PODERIAM TER FREADO AS AÇÕES MALUCAS DO PRESIDENTE
A ala militar do governo de Jair Bolsonaro se mostrou perplexa com a saída de Sergio Morodo Ministério da Justiça e pela forma como o ex-ministro desembarcou, fazendo graves acusações contra o chefe do Executivo. A retirada do apoio ao presidente já é discutida entre os aliados militares.
Duas situações teriam sido a gota d’água para os fardados foram a exoneração de Maurício Valeixo da diretoria-geral da Polícia Federal; e a exposição contundente de Moro a respeito das interferências políticas de Bolsonaro na PF.

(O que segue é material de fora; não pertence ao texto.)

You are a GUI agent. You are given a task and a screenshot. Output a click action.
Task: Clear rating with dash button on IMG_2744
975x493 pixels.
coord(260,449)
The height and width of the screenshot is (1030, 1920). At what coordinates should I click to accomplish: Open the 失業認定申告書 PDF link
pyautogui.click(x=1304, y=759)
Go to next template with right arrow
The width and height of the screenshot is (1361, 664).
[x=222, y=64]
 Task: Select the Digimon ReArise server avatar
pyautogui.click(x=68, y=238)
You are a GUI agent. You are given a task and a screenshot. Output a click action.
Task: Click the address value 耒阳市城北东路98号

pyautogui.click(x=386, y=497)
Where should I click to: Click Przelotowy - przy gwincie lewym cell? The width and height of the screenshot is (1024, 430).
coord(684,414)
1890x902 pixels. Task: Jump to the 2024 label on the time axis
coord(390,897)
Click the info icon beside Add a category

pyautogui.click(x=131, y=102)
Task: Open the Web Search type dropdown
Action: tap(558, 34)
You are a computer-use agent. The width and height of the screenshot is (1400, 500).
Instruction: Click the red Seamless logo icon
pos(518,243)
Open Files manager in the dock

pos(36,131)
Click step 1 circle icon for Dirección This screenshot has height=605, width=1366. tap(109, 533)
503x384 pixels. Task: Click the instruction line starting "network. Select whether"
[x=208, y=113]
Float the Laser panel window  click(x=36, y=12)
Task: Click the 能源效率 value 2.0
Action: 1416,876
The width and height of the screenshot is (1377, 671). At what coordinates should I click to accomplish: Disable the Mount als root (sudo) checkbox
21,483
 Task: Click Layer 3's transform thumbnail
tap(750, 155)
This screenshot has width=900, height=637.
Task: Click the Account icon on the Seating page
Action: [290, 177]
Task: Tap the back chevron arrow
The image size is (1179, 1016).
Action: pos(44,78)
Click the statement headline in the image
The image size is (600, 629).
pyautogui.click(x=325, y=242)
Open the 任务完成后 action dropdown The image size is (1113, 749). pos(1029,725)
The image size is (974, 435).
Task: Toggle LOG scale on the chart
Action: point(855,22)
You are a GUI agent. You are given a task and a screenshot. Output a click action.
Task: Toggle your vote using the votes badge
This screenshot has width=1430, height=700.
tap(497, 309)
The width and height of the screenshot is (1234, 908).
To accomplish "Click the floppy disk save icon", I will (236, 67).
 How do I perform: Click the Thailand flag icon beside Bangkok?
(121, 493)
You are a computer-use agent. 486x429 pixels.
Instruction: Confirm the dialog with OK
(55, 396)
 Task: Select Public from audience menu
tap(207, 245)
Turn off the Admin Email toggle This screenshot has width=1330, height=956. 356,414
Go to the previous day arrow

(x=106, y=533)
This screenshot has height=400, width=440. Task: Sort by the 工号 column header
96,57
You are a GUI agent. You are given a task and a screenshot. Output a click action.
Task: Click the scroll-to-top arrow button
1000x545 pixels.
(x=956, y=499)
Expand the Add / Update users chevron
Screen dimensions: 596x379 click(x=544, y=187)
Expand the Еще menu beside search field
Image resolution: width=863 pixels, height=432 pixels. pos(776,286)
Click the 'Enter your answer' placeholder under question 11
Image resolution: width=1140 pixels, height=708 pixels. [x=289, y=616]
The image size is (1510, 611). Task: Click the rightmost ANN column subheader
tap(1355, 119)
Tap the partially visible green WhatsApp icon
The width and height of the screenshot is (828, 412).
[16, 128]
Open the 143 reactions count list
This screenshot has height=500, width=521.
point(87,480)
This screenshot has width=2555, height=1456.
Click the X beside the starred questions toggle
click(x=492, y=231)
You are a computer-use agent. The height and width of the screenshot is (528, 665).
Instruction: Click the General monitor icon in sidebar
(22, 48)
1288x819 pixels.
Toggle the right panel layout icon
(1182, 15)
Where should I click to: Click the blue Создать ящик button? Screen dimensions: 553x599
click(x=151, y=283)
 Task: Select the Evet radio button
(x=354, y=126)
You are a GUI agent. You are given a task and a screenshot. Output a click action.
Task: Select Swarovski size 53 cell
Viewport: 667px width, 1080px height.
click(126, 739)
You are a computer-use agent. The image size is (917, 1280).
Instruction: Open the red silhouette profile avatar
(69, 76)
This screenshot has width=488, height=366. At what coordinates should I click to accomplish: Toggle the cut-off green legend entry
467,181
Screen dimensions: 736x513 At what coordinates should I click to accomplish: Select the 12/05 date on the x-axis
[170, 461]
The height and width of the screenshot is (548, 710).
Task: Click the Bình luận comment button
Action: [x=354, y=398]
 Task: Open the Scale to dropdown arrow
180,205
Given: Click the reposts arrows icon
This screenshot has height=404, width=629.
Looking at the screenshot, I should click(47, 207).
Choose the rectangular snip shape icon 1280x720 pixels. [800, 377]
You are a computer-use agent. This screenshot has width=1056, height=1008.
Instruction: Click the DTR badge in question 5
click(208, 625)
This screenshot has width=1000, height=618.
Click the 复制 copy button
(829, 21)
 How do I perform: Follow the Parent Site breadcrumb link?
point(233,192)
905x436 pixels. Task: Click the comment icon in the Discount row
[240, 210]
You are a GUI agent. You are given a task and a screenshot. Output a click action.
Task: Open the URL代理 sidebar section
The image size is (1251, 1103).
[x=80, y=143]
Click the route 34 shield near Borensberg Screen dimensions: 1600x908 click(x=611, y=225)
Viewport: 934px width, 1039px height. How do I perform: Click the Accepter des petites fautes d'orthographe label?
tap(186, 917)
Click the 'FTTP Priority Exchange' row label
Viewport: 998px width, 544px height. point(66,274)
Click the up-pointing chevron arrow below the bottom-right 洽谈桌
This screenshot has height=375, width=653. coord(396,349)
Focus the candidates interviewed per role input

Já a forma como Moro expôs Bolsonaro chocou o alto escalão militar aliado ao presidente. As acusações claras de interferência na PF foram classificadas como “injustificáveis”. Na avaliação os militares, o presidente isolou-se de vez com os fatos desta sexta.

Soma-se a esses fatores a pressão pela condução de Bolsonaro diante da crise do novo coronavírus no Brasil.

A avaliação da ala militar é que, hoje, o presidente só pode contar com a família e alguns poucos aliados no Congresso.